Perkara ini bermula pada 27 Juli 2019. Sulaeman membeli tanah seluas 20 x 30 meter dari Suwiro, warga setempat, dengan harga Rp40 juta. Saat transaksi, ia baru membayar Rp20 juta, sementara sisanya akan dilunasi setelah surat pernyataan tanah (SPT) selesai diurus.
Karena harus kembali ke Jawa, Sulaeman menitipkan sisa pembayaran kepada temannya, Kasmani. Namun, uang tersebut sempat tidak diserahkan ke penjual hingga memicu perselisihan. Meski belakangan Kasmani melunasi pembayaran, SPT milik Sulaeman justru dijadikan jaminan utang oleh Kasmani senilai Rp20 juta.
Ironisnya, saat kembali ke Pelantaran, Sulaeman mendapati bahwa SPT atas namanya telah berubah menjadi sertifikat hak milik (SHM) tanpa sepengetahuan dan persetujuannya.
“Saya tidak pernah mengajukan sertifikat atau tanda tangan dokumen apapun. Bagaimana mungkin SPT saya bisa berubah jadi SHM sementara saya ada di Jawa? Ini jelas pemalsuan,” tegas Sulaeman.

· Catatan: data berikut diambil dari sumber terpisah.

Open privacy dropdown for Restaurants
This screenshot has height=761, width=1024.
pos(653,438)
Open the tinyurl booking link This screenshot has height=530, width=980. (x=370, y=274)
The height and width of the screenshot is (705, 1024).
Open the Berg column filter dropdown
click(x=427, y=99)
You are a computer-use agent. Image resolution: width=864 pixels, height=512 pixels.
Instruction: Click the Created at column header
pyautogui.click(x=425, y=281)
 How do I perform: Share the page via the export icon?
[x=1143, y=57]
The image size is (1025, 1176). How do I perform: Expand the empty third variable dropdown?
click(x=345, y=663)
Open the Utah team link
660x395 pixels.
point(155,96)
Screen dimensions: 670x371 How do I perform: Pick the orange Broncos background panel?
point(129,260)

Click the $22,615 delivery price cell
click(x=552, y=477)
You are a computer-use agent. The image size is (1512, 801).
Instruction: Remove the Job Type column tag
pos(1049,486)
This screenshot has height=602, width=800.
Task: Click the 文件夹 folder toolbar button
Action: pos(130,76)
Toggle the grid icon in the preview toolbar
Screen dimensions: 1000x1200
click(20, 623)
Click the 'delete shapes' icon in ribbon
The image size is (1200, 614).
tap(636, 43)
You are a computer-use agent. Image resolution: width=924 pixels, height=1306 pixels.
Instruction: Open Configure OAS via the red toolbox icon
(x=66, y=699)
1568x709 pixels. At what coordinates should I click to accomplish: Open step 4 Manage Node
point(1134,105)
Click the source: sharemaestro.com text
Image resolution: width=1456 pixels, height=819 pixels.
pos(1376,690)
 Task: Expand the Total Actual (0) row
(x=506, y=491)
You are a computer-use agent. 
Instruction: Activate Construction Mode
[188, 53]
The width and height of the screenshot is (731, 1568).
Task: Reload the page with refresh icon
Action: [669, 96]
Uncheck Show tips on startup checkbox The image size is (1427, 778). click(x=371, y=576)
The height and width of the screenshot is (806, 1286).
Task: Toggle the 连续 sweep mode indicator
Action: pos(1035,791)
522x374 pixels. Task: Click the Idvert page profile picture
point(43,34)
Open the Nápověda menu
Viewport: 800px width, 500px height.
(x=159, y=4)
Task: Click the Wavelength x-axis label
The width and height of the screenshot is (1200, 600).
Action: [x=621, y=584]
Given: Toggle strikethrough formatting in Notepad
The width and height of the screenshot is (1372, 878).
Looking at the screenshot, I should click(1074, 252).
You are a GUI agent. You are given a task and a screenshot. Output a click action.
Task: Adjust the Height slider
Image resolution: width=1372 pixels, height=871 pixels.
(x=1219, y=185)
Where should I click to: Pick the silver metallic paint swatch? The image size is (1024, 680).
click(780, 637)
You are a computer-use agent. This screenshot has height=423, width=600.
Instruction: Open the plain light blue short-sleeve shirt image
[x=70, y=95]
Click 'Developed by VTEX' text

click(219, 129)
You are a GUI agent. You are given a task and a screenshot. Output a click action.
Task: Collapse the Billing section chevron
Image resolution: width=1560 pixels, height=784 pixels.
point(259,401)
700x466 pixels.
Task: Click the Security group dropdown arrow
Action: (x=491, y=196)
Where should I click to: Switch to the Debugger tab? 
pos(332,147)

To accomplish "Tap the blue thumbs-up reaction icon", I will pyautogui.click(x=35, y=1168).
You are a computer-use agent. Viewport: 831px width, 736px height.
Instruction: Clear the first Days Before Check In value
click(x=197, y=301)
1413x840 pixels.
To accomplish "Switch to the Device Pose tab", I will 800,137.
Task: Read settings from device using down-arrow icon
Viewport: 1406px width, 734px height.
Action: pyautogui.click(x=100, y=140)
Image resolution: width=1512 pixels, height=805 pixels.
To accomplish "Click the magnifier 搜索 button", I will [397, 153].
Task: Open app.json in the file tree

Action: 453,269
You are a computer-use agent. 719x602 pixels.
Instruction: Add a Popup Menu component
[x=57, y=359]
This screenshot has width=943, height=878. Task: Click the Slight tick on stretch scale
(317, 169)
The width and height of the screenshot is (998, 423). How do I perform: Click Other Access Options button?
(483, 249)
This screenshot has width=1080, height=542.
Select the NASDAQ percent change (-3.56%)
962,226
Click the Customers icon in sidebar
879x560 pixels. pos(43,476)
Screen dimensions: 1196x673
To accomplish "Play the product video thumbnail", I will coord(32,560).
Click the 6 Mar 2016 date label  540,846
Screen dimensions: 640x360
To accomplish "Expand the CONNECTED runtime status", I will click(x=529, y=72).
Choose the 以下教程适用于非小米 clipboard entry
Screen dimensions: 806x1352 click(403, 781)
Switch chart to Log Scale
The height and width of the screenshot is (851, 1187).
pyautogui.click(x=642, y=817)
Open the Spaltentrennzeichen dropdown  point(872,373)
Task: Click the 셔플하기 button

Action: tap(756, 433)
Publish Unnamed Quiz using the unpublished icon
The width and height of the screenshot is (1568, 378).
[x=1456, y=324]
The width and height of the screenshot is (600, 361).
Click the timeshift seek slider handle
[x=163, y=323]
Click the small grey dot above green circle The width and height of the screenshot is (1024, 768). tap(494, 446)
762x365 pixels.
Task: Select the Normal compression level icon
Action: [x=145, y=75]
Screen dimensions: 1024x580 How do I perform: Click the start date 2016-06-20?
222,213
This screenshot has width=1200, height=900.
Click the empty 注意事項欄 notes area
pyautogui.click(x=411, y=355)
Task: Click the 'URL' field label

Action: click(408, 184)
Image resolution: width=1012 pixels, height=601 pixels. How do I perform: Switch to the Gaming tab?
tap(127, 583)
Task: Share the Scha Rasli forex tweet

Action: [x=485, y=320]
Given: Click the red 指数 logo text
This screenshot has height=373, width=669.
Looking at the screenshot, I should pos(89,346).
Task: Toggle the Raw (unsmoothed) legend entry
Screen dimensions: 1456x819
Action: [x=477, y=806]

Merasa dirugikan, Sulaeman menunjuk Riyan & Partner Law Firm untuk mendampinginya. Pihak kuasa hukum, Riyan Ivanto S.H, CPM, telah mengajukan permohonan mediasi ke pemerintah Desa Pelantaran.
“Mediasi dijadwalkan Selasa, 2 September 2025, di aula kantor desa. Jika tidak ada penyelesaian, kami akan membawa perkara ini ke Pengadilan Negeri Sampit,” ujar Riyan.
Ia berharap masalah ini bisa diselesaikan melalui jalur mediasi. Namun, tidak menutup kemungkinan langkah hukum ditempuh apabila pihak yang menguasai lahan dan dokumen tidak menunjukkan itikad baik.